この世界の片隅に

何かに魅入られて、いつの間にか

精神を置き去りにした身体が震えていたこと

あらかじめ決められた筋道を疑いながらもいつの間にか置き去りにされていた理性

はじめて知る感官のうわつき

その対象を知ることのない触発

そうした諸々のすべてが、いまもまだ残っている。

ひょっとしたらこれは、単にいま自分の理性が衰えて、感覚だけが過剰に肥大化して、なにかこうした目新しい変化をもたらしているだけで、相も変わらずすべての感動を対象物の優れた才覚の手柄に委ねたがる理性の働きのめzしているものなんて、そこには一切なかったのかもしれない。

こんな荒唐無稽なことをすら真面目に考えてしまうに十分な理由はいくらでもあった。例えば、今日は久しぶりの雨で、突然下がってしまった気圧のために、自分の神経がなにか普段と違った働きをしているとか。外気のべとつく生ぬるさにとってはすこし重ねすぎた服装のせいか。今朝、不自然に早起きをしたせいで、自分の足取りさえもなにか異なるリズムを刻み出すような気がしているせいか。そのいずれでもない何かに、自分の気付かないうちに、なにか細工を施されていたのかもしれないし。

なんにせよ、いま自分が自ら出で立ちそこにとどまっている状況は、いつものそれとは異なるということだけははっきりしている。

それで、もしそれが外気や人並みや偶然の何者かのせいであるようなら、それすらも必然に定められたことの上にある、のだろう。

あらゆる状況と条件のなかで、この感覚を与えられたという確かさ。

奇妙なのは、これらの諸感覚を自分に与えたなにかが、もはや捕らえようもないほど遠のいてしまっていることだ。

いや、これは奇妙なことではなくて、実際、現象の、ないし啓示の現出の瞬間、とか、崇高、とか、顔、とか、いろいろな人が語ったいろいろなことが、今まさに切迫して自分を取り巻いているのがわかる。

奇妙なのはそのことではなくて、むしろ、そのことがこんなつまらない映画の一本によって、もしくはその平凡極まりない描写によって、みごとに現実味を帯びてしまったことの方だ。

デカルトにはクソヤローといいたいし、ハイデガーなんぞバーーカって感じ。

ジジェクもバルトもドゥルーズも嘘っぱちだけど、一方で、何人かのユダヤ人がほくそ笑みながら、ほらね、言ったでしょ、というような顔をしているし、そいつらの肩の上には小人みたいにマリオンとかロマノとかがひっついてる。

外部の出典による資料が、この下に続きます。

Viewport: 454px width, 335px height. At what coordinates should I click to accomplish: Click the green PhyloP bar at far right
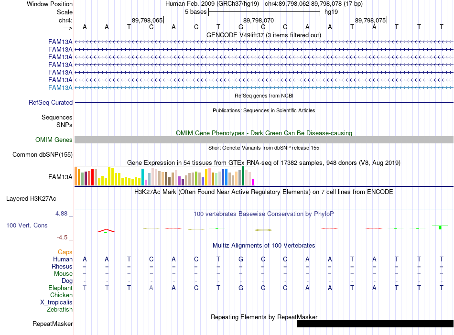[440, 227]
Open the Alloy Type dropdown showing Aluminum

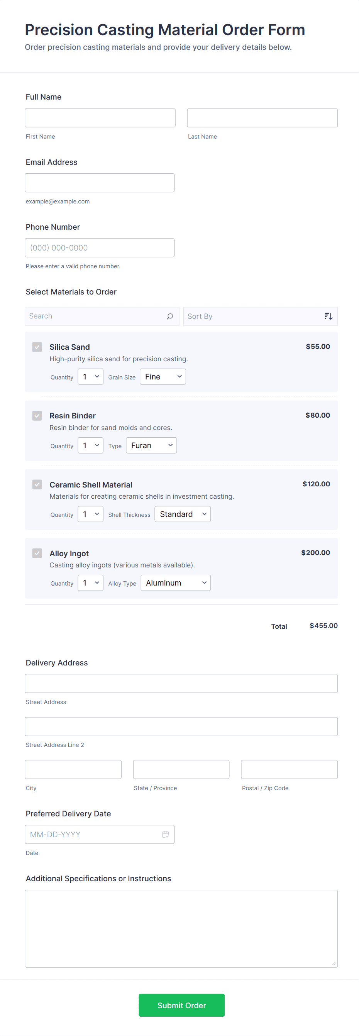point(176,582)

さすがに、何千年もこき下ろされてきた民族のいうことは伊達じゃあないのかもしれない。存在それ自体とか、包摂とか、コギトとか、そういうのはもう暖炉に入れて燃してしまえば、焚き付けくらいにはなるだろうし。

完全に出来事化した映画ということ、結局それだけがこの映画を下支えする、最もシンプルかつ力強い構造だった。

筋書きは、前−認識的にわかる。これから起こるべき惨事は、知識として知っている。映画をみるということにおけるそういう先験的なものが、ある決定的なシーンで全て追い越される、即座に、確実に。

そのシーンの前後の全ては、それ一点中心に思考と感覚を再構築する時間に充てられる。前振りとして長すぎるくらいの前半部は、あらゆる枠組みを脱中心化して、そこに託されていた意味を徐々にずらしていくために周到に用意されていた。

待ち構えたように口を開けるあらかじめきめられた終わりの以前には、善くそれを迎えることの努力のほかにひとにできることなどない。そしてその終わりのあと、今度は前を向きながら交代するように、その一点を新たな中心に据えた構造物を再我有化するように要請される。涙はその構造物の基礎を固めるセメントのようなもので、諸々の感覚はそこに住まうことを目指しての旅立ちの足取り。

それにしても、己から出で立ちまた源泉に立ち戻るような自同性もなく、活力もない。放蕩な非嫡出の感情が、転々とあちこちに居を移す、そんな不安定さのなかで、新たに世界を創設し続けていく試み。

はだしのゲンは退屈だし、堕落論は余計な御世話、反体制なんて昭和のゴミの残りカスだけど、この映画は違ったね。